The congressmen present in the hearing agreed with many of the criticisms, but it’s the solutions that would have sent Pistole running for the exits. On the conservative end, critics recommended aggressively reforming the TSA to create a smaller, more responsive agency that fulfills its mission of protecting and serving air travelers.

But some went much further. Charlie Leocha of the Consumer Travel Alliance, who represented the interests of air travelers on the committee, said the TSA should not just be downsized but also limited to protecting only air travel (something it currently isn’t).

I lack confidence that Congress will take the steps necessary to reform or eliminate the TSA, and as Howard pointed out yesterday, the American public has a generally favorable view of the TSA’s effectiveness (its probably high screening failure rate and inability to catch a single terrorist notwithstanding). But if they can, it will be a good step in the right direction for national security, deficit reduction, and protecting the rights of American citizens. This is something all Americans should agree on, regardless of political persuasion — and even despite Blogger Bob’s PR spin.

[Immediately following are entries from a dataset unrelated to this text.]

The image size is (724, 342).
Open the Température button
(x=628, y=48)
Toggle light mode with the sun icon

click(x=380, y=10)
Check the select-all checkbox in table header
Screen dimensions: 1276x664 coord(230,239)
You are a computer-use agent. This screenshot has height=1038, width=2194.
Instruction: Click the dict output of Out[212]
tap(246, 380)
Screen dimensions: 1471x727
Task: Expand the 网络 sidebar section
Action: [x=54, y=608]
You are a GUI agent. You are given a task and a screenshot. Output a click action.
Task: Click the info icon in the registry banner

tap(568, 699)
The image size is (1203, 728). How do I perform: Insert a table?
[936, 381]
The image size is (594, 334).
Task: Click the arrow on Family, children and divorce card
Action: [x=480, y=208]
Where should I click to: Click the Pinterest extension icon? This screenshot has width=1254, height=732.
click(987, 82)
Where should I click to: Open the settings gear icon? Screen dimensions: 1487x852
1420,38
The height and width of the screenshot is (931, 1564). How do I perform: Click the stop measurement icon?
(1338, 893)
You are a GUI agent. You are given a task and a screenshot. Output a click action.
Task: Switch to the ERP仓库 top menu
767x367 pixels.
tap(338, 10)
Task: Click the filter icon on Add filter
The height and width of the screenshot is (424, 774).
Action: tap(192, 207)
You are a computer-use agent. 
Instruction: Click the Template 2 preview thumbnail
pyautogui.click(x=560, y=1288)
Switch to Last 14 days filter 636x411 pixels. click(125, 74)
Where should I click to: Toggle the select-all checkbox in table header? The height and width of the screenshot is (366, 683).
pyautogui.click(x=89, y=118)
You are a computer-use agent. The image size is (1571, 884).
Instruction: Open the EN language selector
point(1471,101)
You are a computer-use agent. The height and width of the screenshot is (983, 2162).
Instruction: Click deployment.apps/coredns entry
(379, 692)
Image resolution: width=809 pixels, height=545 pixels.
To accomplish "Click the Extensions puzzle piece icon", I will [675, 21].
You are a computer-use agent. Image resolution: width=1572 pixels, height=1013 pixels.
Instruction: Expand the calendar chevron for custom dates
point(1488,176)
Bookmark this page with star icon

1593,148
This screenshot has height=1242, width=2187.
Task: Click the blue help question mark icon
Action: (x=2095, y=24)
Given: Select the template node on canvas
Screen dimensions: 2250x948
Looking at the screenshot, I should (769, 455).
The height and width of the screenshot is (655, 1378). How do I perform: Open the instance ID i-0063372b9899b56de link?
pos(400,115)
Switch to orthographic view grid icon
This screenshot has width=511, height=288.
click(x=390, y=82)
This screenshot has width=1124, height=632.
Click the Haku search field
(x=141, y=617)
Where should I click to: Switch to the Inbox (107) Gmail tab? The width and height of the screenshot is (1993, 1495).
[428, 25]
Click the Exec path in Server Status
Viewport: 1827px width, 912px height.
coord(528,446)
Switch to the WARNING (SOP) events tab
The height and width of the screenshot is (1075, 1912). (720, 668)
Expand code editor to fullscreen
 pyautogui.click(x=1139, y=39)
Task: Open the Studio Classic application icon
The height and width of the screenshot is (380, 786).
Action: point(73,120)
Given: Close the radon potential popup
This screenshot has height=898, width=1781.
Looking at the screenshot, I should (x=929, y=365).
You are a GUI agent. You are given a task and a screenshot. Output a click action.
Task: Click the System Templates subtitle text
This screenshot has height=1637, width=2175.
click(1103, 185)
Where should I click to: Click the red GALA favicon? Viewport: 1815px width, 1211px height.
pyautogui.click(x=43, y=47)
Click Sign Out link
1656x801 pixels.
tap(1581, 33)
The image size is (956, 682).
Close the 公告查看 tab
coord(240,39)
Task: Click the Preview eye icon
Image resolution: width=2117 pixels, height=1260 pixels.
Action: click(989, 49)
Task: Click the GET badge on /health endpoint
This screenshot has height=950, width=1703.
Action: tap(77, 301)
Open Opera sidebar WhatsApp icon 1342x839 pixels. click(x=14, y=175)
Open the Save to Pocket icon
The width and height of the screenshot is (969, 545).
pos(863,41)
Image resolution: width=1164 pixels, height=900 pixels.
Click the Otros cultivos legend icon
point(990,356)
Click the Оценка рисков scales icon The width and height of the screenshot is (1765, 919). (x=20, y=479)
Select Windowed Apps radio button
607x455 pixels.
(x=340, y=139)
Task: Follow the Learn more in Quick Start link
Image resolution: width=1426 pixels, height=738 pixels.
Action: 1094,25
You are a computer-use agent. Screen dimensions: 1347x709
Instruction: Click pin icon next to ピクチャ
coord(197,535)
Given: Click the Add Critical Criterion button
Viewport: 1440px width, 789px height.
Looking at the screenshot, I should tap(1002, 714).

Monday, December 3, 2012 at 9:15 AM

0 comments

  1. I too “lack confidence that Congress will take the steps necessary to reform or eliminate the TSA”.

    The American public’s “generally favorable view of the TSA’s effectiveness” is entirely due to wishful thinking, denial and so far, no undeniable evidence that the TSA’s actual incompetence is not hostile opinion but factual.

    The American public’s denial of the TSA’s incompetence however, springs from deeper roots that bureaucratic inefficiency. The TSA is the American government’s assurance to the American public that it is doing something about the threat from Islamic radicalism. That it has the situation under control.

    The election of Obama is also a vote of confidence in the argument that Islamic terrorism is a matter for the police. It’s too uncomfortable and thus an inconvenient truth, one best ignored (while possible), that Islam is at war with the West and most pointedly, with America, “the Great Satan”.